> 抜粋テキスト
上記に加えて、自身が金融機関の融資審査に通過するかどうかも重要です。不動産投資は、やってみたくても融資審査を通過できなければ始まりません。そこは営業担当者も十分わかっているので、自身の属性や金融資産の情報を開示し、いかに融資がとおるかを示すことは、営業担当者に時間を割いてもらうにあたり重要であると考えます。
融資に強く、購買力のある投資家に優良物件がまわってきます。自身が融資に通るかどうか調べたり、すでに物件を持っていて借入が多いのであれば、返済が進んだタイミングで相談するなどの工夫が必要です。仮に年収が低い、借入が多いなどの事情があるのであれば、共同担保を入れるなどでも対応できます。このようなファイナンスの知識も、良い物件を紹介されるために必要なポイントだと思います。」
1-5.不動産投資の初心者の方が最新情報を収集するにはどのような方法がありますか?

> 練習問題
A – 不動産投資の融資に関する抜粋テキストでは、年収が低い、借入が多いなどの事情がある場合、どのような対応ができると述べられていますか。
B – 不動産投資の融資に関する抜粋テキストから、次の一文を英語に訳してください。「融資に強く、購買力のある投資家に優良物件がまわってきます。」

> データ行

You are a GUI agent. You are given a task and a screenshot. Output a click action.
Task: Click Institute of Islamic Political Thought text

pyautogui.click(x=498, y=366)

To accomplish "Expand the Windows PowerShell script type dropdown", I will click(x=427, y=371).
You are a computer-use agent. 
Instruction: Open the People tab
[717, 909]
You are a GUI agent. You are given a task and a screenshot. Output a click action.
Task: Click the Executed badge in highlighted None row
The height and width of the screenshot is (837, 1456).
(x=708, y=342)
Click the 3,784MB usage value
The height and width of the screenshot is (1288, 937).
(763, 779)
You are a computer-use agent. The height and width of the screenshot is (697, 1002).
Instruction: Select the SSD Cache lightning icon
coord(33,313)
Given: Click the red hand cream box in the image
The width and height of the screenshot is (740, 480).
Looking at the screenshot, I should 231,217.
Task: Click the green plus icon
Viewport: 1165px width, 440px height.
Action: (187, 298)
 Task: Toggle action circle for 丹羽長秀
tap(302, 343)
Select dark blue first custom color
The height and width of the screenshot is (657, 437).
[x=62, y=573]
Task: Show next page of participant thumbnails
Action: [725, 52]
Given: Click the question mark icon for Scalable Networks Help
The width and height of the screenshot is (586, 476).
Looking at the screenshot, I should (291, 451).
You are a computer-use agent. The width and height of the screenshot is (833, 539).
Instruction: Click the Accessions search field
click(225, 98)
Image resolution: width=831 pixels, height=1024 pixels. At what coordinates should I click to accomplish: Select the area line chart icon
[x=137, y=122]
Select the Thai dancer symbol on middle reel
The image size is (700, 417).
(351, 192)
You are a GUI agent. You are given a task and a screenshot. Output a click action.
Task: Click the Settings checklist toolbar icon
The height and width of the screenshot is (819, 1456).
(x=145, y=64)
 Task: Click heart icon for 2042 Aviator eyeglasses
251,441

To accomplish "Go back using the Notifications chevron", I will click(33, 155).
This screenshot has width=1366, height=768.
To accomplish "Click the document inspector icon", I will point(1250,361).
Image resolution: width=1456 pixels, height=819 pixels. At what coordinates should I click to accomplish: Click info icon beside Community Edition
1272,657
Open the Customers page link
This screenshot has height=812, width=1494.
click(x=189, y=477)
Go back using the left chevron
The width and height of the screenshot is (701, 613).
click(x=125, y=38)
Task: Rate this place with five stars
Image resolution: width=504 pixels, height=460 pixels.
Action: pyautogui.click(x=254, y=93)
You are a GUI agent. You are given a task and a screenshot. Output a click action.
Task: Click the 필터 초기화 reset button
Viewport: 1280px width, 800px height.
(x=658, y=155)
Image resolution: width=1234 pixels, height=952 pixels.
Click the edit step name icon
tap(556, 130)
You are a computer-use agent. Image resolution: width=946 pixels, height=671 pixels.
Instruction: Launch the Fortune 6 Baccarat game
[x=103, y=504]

> 解答一覧
A – 共同担保を入れるなどで対応できると述べられています。

B – Good properties come around to investors who are strong when it comes to financing and have purchasing power.